▸ EXERCISE DETAILS: From the line below that contains "Task: Open the お買い物ガイド link" to the line that contains "The width and", repeat every line exactly, both ends included, and nothing else.

▸ PROVIDED RECORDS:
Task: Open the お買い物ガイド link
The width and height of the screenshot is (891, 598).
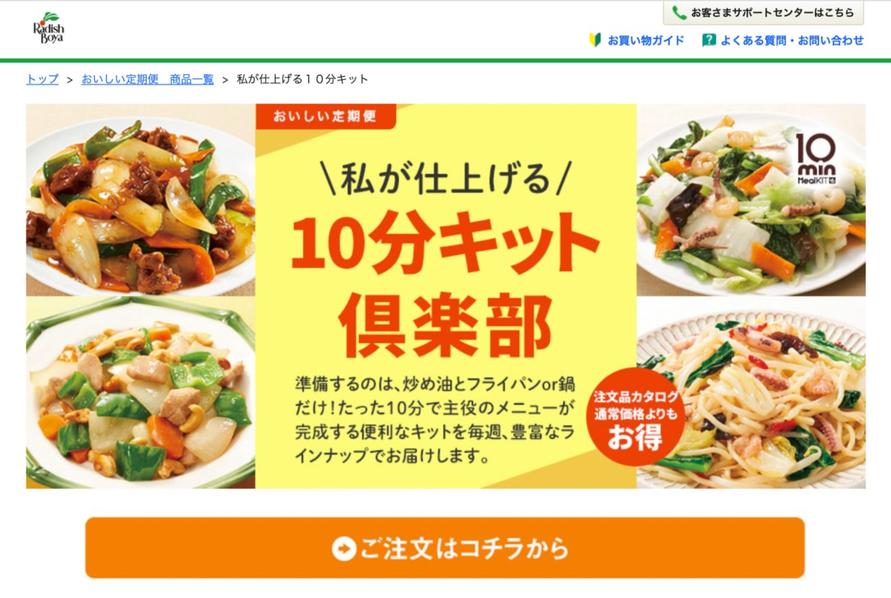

--

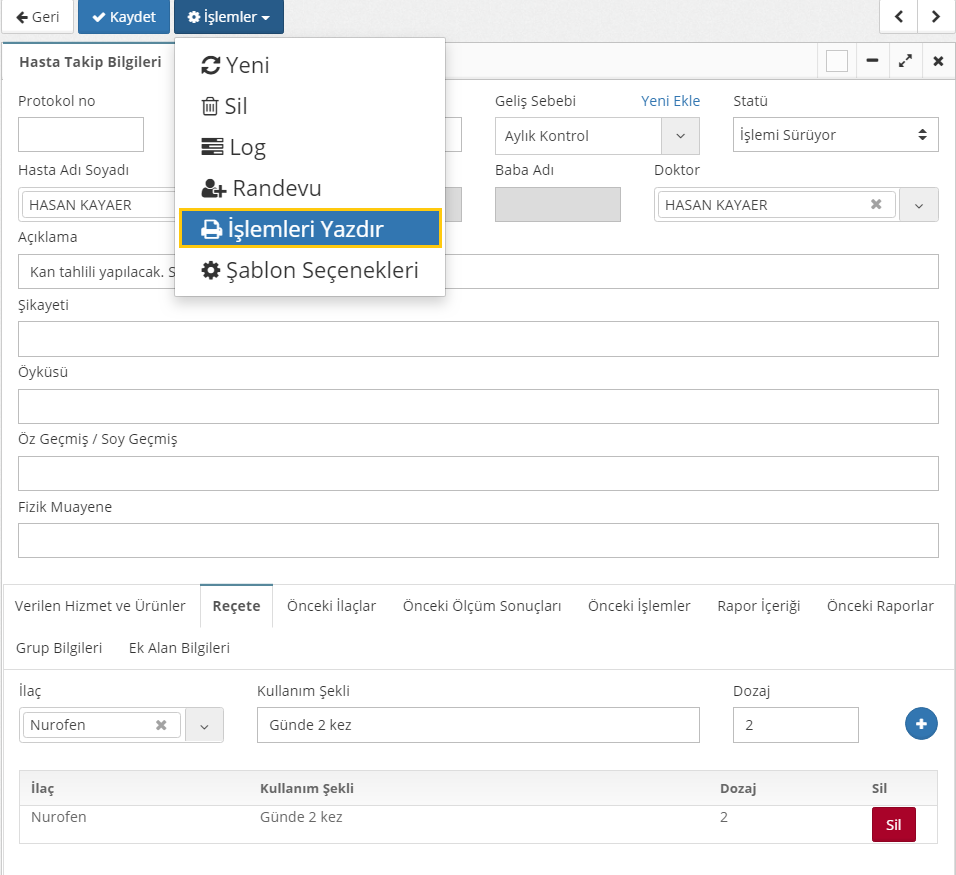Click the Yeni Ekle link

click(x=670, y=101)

...

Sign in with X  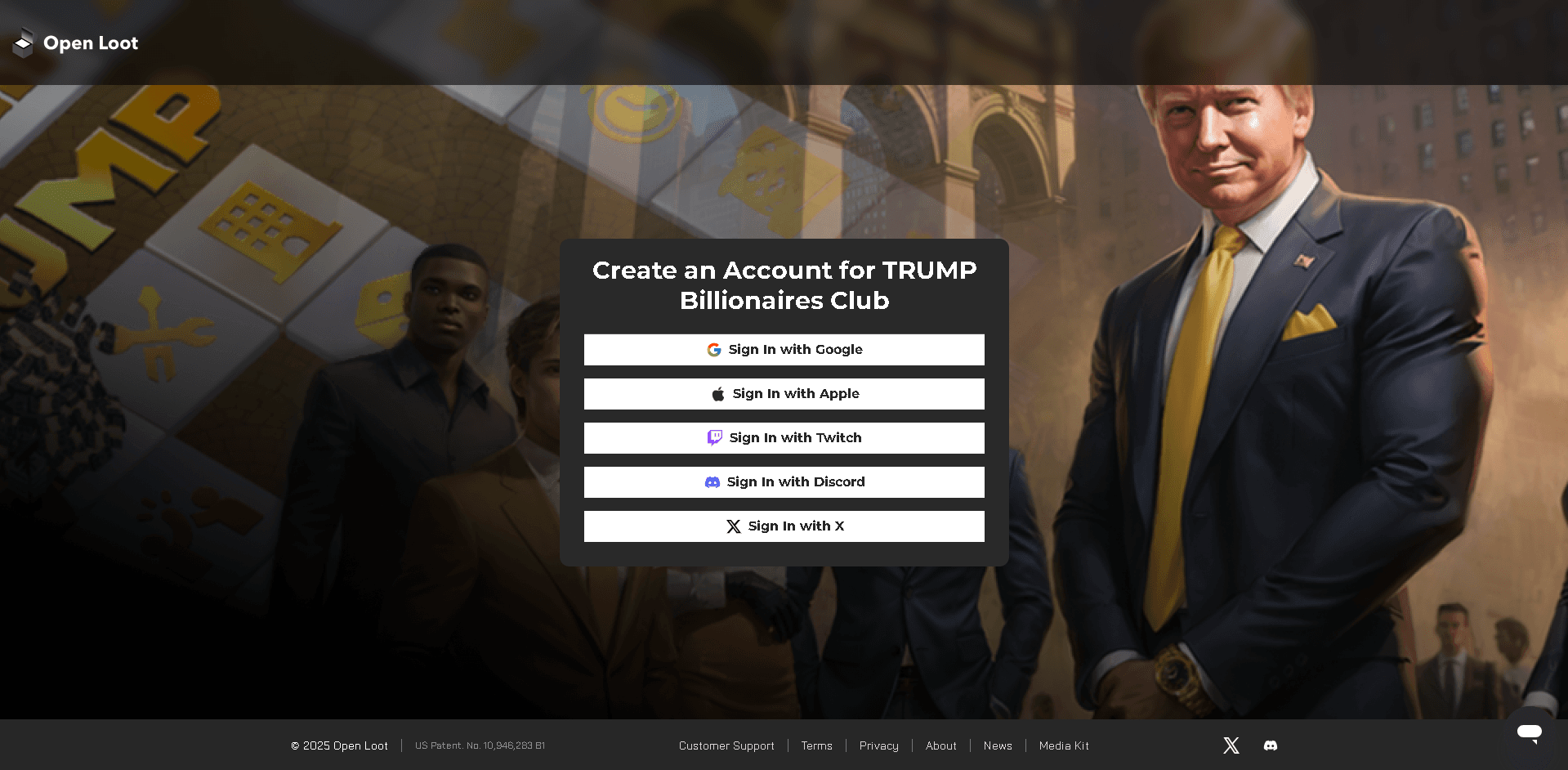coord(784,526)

▸ RESULT OF THIS TASK:
Task: Open the お買い物ガイド link
The width and height of the screenshot is (891, 598).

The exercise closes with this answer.